Barucq désormais presque à poil

C’était prévisible : Comme Saint-Cricq en 2008, le médecin-surfeur vient de se faire lâcher par deux de ses colistiers. Que vont faire maintenant ceux de droite ?

Le moins que l’on puisse dire, c’est que le principe de précaution n’est pas un vain mot pour les élus de l’opposition de la liste EHVS, Brice Morin et Lysiann Brao. Quand ils étaient petits, on leur recommandait certainement de tourner sept fois la langue dans leur bouche avant de parler. Cette fois, ils ont préféré la tourner 77 777 fois avant de prendre une décision. C’est donc quarante-deux jours après le dernier conseil municipal du 29 juillet que les deux élus de l’opposition, membres de la liste Barucq ont annoncé dans Mediabask qu’ils reprenaient leur liberté, déplorant que Jean-Batiste Dussausoix-Larralde et Corine Martineau n’aient pas respecté la discipline de groupe et refusé de voter une surtaxe à 60% des résidences secondaires.

https://www.mediabask.eus/eu/info_mbsk/20200910/euskal-herrian-vert-et-solidaire-reprend-son-independance

Une défection qui ne surprend pas grand monde car le concours de paris était ouvert entre tous les observateurs de la vie biarrote pour savoir combien de temps tiendrait cet improbable attelage composé de gens de gauche et de droite regroupés derrière la bannière écologique de Guillaume Barucq. Personne n’imaginait ces cinq opposants faire route commune jusqu’en 2026, ce qui démontre une fois de plus qu’on ne compose pas une liste électorale au décrochez-moi ça, en assemblant n’importe qui autour de n’importe quoi.
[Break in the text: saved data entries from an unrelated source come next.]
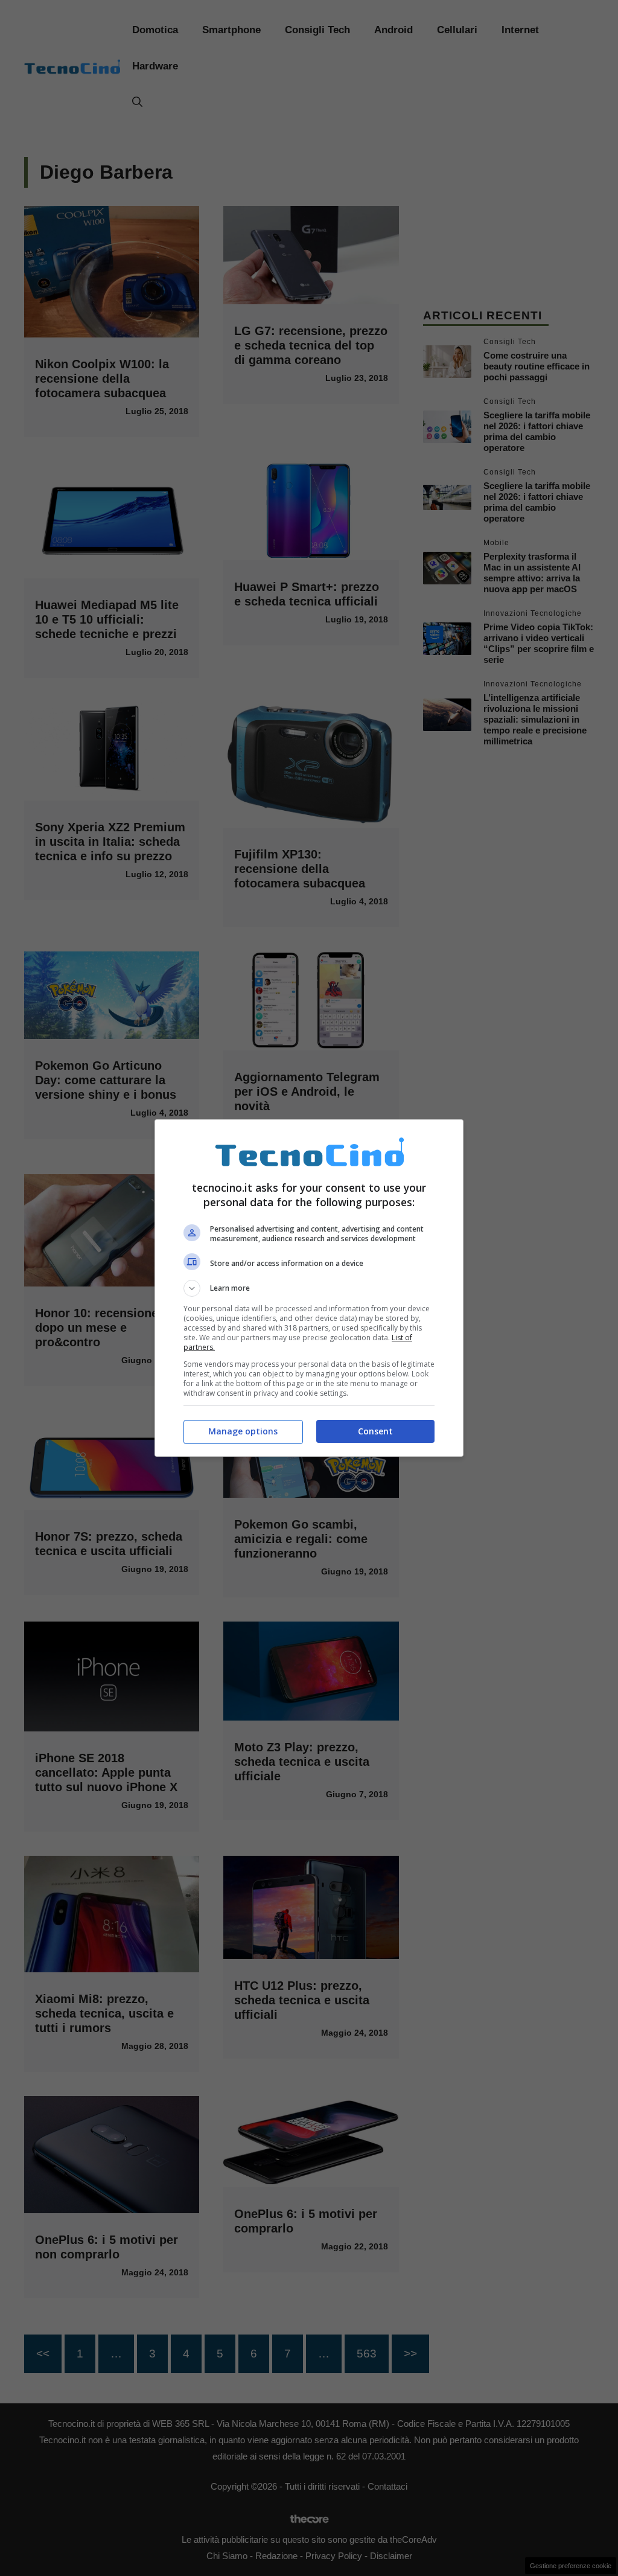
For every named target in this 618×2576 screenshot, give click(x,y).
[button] (309, 1288)
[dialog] (309, 1288)
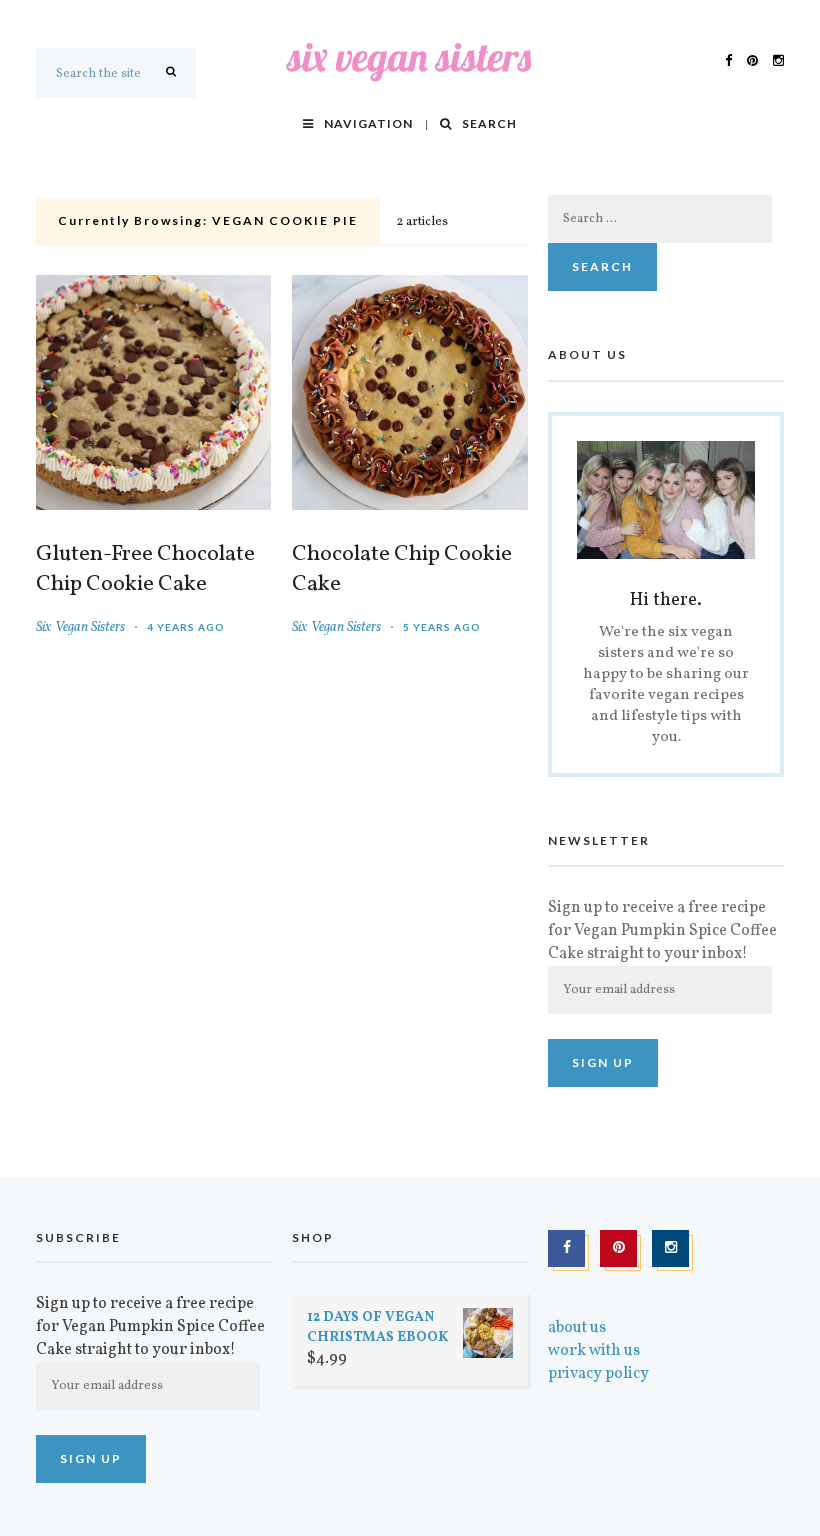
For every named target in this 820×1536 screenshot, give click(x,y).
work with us (594, 1351)
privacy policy (598, 1374)
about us (577, 1328)
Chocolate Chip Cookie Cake (402, 570)
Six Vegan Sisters (80, 627)
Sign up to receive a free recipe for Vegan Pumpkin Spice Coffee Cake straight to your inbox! (662, 931)
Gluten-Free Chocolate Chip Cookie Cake (145, 570)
Barucq : « Même pas mal !»

On ne sait jamais avec Guillaume Barucq s’il est foncièrement gentil ou s’il met en avant sa gentillesse comme arme politique. Probablement les deux ! L’élu d’opposition, qui a certainement lu la fable de La Fontaine « Le renard et les raisins », où le rusé animal estime que les raisins beaucoup trop hauts d’une treille « sont trop verts et bons pour des goujats », s’efforce de la jouer grand seigneur : « La richesse et la percussion d’une opposition naissent de sa diversité. Comme en 2014, les courants qui composaient la liste arrivée en deuxième position reprennent leur autonomie. Mais nous continuerons à nous concerter au sein de l’opposition et je reste en excellents termes avec Lysiann Brao, Brice Morin et EHVS. Je comprends leur décision de voler de leurs propres ailes. Je leur souhaite bon vent et je sais qu’ils apporteront un plus à ce conseil municipal pour renforcer les exigences sociales, écologiques et de développement de la langue basque. » Ce qui s’appelle faire bonne figure dans la déroute.

Martineau : Silence radio

Car pour cacher sa totale nudité politique, Guillaume Barucq n’a plus que deux feuilles de vigne à sa disposition. Et, on le sait, les feuilles de vigne ont tendance à tomber l’automne venu. S’il ne veut pas pérorer dans la solitude, à l’image d’un Patrick Destizon obscène lors du dernier conseil municipal dans sa pathétique volonté d’exister, Guillaume Barucq a intérêt à garder à ses côtés Jean-Baptiste Dussaussois-Larralde et Corine Martineau pour pouvoir varier les interventions et éviter les soliloques. Mais, à supposer qu’il réussisse cet exploit, son image se décentrera forcément aux côtés de ces deux tenants de la droite dure et décomplexée. (Et l’on pouffe de rire rétrospectivement en repensant à Matthieu Accoh expliquant à BBB qu’une alliance avec Nathalie Motsch était impossible car « elle est trop à droite ».  Tandis que tata Corine, c’est l’extrême-gauche ?)

Contactée par message téléphonique, Corine Martineau n’a visiblement pas souhaité répondre. Les deux militants républicains doivent être en pleine réflexion, car il est sûr qu’ils auraient beaucoup plus de visibilité en faisant leur propre groupe d’opposition et auraient à défendre des idées plus évidentes pour eux que celles du médecin-surfeur qui pourrait bien dans les jours à venir avoir à affronter des vagues autrement plus traîtresses que celles de la grande plage.

La politique est un métier impitoyable. Demandez-donc à Jean-Benoît Saint-Cricq ce qu’il en pense.

Les amours d’été ne durent pas toujours

Cette amusante vidéo a été prise le 28 juin dernier, au soir du deuxième tour, dans la permanence électorale de Guillaume Barucq. « On a pris une taule » reconnaît le candidat qui est persuadé qu’il a sous la main une « formidable équipe » et que « 2026, c’est demain. On sera prêts et motivés ». Visiblement, ce soir-là, la voyante Elizabeth Teissier n’était pas invitée.